Сегодня подобное поведение и есть доказательство суверенности и достоинства. Но тогда ассимилированной девушке подобное замужество виделось чуть ли не мезальянсом. Тогда как Зыгмунд вправду был блестящей партией! Не знаю, почему моя будущая бабка встала на сторону бунтующей сестры. Может, ей ведом был подлинный повод для сопротивления? Когда обнаружилось, что она «интригует» против кандидата, горячо поддерживаемого матерью, получила оплеуху. Первый и последний раз в жизни. И Янина раз и навсегда усвоила урок «невмешательства». А Гизелка сказала Зыгмунду «да».

Через два года, следом за ней, вышла замуж четвертая из сестер, рыжеволосая Генриетта — за доктора химии Юлиана Маргулиса, с которым уехала в Изендорф, в Австрию. Моей будущей бабушке было двадцать три, и, как говорится, она переступила «вторую роковую черту», считавшуюся тогда границей юности. Мать все больше начинала беспокоиться за ее будущее.

Генриетта Горвиц, около 1890 г.

В поисках смысла жизни

Как медленно подползал страшный двадцатый век! Время катилось неспешно. Мысль не поспевала за ежедневными впечатлениями. Было их ровно столько, сколько в соответствии с ритмом жизни мог вместить ум. Поэтому, наверное, с такой интенсивностью память удерживала краски, форму — сам вкус событий. Как выразительно описывает бабушка свое долгое девичество: занятия, развлечения, веселые поездки за город, бесчисленные заграничные путешествия, красивые наряды. Воображение рисует силуэты платьев, я ощущаю прикосновение полосатых материй из льна и полотна, слышу звук ребяческих голосов и стук деревянных молотков, ударяющих по мячу во время игры в крокет на даче. Девушки в окружении молодых людей. Те обольстительно улыбаются. С какими-то неясными намерениями. Им доверять нельзя. Но как притягательны эти взгляды, комплименты, заигрывания.

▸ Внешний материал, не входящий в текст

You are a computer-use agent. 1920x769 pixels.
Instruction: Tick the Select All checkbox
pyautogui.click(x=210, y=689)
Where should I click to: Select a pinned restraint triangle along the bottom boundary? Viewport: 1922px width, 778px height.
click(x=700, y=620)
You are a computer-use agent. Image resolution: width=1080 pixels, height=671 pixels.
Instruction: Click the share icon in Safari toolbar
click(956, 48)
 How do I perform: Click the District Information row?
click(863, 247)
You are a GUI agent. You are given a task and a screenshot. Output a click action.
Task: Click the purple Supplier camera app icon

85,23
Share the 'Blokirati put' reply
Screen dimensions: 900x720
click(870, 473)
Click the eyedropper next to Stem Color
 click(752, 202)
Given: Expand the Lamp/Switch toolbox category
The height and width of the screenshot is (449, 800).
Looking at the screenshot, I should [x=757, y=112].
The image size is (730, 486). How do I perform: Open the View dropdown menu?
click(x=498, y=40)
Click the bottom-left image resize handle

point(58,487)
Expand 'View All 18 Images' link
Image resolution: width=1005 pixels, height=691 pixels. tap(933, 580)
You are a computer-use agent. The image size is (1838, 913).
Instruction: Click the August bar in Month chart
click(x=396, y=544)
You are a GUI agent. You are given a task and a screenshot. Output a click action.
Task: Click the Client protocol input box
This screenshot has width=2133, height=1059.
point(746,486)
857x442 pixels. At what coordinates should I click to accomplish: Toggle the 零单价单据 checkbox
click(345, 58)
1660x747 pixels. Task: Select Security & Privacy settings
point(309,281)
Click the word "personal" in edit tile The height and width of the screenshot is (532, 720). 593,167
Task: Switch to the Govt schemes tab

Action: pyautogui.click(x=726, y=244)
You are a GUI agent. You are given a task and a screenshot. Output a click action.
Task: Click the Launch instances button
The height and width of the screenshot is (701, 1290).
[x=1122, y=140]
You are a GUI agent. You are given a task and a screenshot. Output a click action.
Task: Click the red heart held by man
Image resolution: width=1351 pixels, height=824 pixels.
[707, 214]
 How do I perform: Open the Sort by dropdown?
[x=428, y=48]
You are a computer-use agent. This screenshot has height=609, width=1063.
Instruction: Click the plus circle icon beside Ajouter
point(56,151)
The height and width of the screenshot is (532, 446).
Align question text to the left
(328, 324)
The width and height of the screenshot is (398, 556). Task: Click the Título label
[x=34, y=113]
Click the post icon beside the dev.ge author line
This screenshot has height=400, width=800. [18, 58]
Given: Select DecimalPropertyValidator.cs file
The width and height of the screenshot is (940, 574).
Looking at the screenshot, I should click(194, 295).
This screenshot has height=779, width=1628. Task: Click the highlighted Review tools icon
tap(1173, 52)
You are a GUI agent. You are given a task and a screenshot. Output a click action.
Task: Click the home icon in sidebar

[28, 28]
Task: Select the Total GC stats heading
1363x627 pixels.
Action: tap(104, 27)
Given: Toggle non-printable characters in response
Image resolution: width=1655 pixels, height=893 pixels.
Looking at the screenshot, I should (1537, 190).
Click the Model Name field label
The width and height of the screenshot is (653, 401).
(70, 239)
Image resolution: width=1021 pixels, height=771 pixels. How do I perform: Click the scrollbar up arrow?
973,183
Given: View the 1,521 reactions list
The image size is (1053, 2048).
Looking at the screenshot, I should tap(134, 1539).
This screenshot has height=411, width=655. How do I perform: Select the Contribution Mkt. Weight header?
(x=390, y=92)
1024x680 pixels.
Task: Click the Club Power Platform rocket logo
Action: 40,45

Хоть не спешила с замужеством, но и не была равнодушной к мужской красоте. В доме, где столько барышень на выданье, царит атмосфера чувственного и любовного томления, такое не могло не действовать. В ее воспоминаниях не раз появляются мужчины. Еще в пансионе она испытывала склонность изучать чудесные голубые глаза, орехового цвета усы и пунцовые сочные губы учителя математики Эдварда Гласса. С гордостью описывает ухаживания в Чехочинеке студента политехники в Цюрихе Арнольда Тейхфельда, ставшего предметом ее первых девических воздыханий. А позже ее внимание привлек немец из Норымберги Адольф Вертхаймер, партнер Бейлина, мужа сестры, молодой, видный, светский господин, охотно посещавший дом, где столько красивых девушек, и гостеприимно принимавшийся матерью, которая видела в нем возможного зятя. Сидя за ужином рядом с Яниной, он под столом гладил ей руку, а она, откровенничая в воспоминаниях с обезоруживающей искренностью, не отнимала руки: ей это было даже приятно. Позднее выяснилось, что Адольф — баламут, ухаживавший за несколькими девушками сразу. Поймав с поличным — обнимавшимся с рыжеволосой Генриеттой, его навсегда отлучили от дома.